I am delighted to welcome all of you to the U.S. Ambassador’s Residence.  This day has been a long time coming.  It has already far exceeded my highest expectations.

This morning I had the honor of presenting my credentials to His Majesty the King, Carl XVI [the Sixteenth] Gustav, at the Royal Palace.  As I walked through the rooms, I was reminded  so clearly of my first visit to Sweden as a backpacker sixteen years ago.  On that trip, I toured the Palace with several friends.  I never could have imagined then that I would one day return to that same palace in a carriage wearing a top hat to meet the King as the new U.S. Ambassador.  Today’s events will be among the highlights of my life.  They mark the official beginning of my tenure as Ambassador, representing the United States of America to the great Kingdom of Sweden.

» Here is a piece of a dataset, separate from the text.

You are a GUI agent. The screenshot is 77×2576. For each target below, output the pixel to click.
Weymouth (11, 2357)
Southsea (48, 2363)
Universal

I am not a career diplomat, but I come from a family in Texas that believes in public service so when the President asked me to serve as the U.S. Ambassador to Sweden, I jumped at the chance.  Since that first visit to Stockholm, I have traveled to Sweden half a dozen times and have gained tremendous respect for the global outlook, the creativity, and the entrepreneurial spirit of the Swedish people.

It is a privilege to represent the United States in any country.  But it is a particular privilege to serve as the U.S. Ambassador in a country like Sweden, one of America’s most important partners in Europe and a force for good in the world.  The relationship between the United States and Sweden has deep roots.  Almost four centuries ago, during the reign of Queen Christina, Swedes established a colony in present-day Delaware.  And in 1783, Sweden was the first non-belligerent country to recognize our new republic as an independent country.   (My most distinguished predecessor, Benjamin Franklin, had a hand in that.)

Since that time our relationship has only grown stronger, in large part because of the millions of Swedes who emigrated to the United States and helped make our country what it is today.  Roughly four million Americans can trace their roots back to Sweden and the United States continues to welcome close to 4,000 Swedish students to U.S. colleges and universities each year as well as hundreds of thousands of other Swedish visitors.

Sweden is one of our most trusted and reliable partners in addressing many of the complex issues we face globally – issues like North Korea, the Arctic, Afghanistan, China, Iraq, development aid, and nuclear disarmament, to name just a few.

As Ambassador, I want to:  strengthen our security and defense cooperation in order to counter the challenges posed by non-democratic regimes; prioritize deepening our economic cooperation to promote the mutual prosperity of both our countries; and, building on these two pillars, develop even greater connections between our peoples through artistic, cultural, and scientific programs and exchanges.

Of course, given my background, I have a special interest in our economic relationship.  Today, we trade 25 billion dollars worth in goods and services annually, and together we invest over 90 billion dollars in each other’s economies, creating hundreds of thousands of jobs.  Sweden is the 15th-largest investor in the United States.  For a country of ten million people, those are remarkable statistics.  But perhaps the most compelling statistic is that Stockholm has the highest number of billion-dollar start-ups per capita of any region in the world after Silicon Valley.

I hope my own background as an entrepreneur and innovator will allow me to bring a new perspective and approach to advance our already strong bilateral relationship.  I truly believe that innovation and technology will be key to solving our most difficult challenges while seizing new opportunities.  As the great Swedish statesman Dag Hammarskjöld once said, “It is when we all play safe that we create a world of utmost insecurity.”

I want to close by thanking all of you for your ongoing commitment to U.S.-Swedish cooperation.  My team at the U.S. Embassy and I are excited to partner with the Swedish government and the Swedish people in this calling.

In the coming weeks and months, I look forward to getting to know many of you personally as friends, and to exploring with you the tremendous possibilities that lie ahead for our two nations.  So in that spirit, I invite you all to raise a glass – to U.S.-Swedish friendship.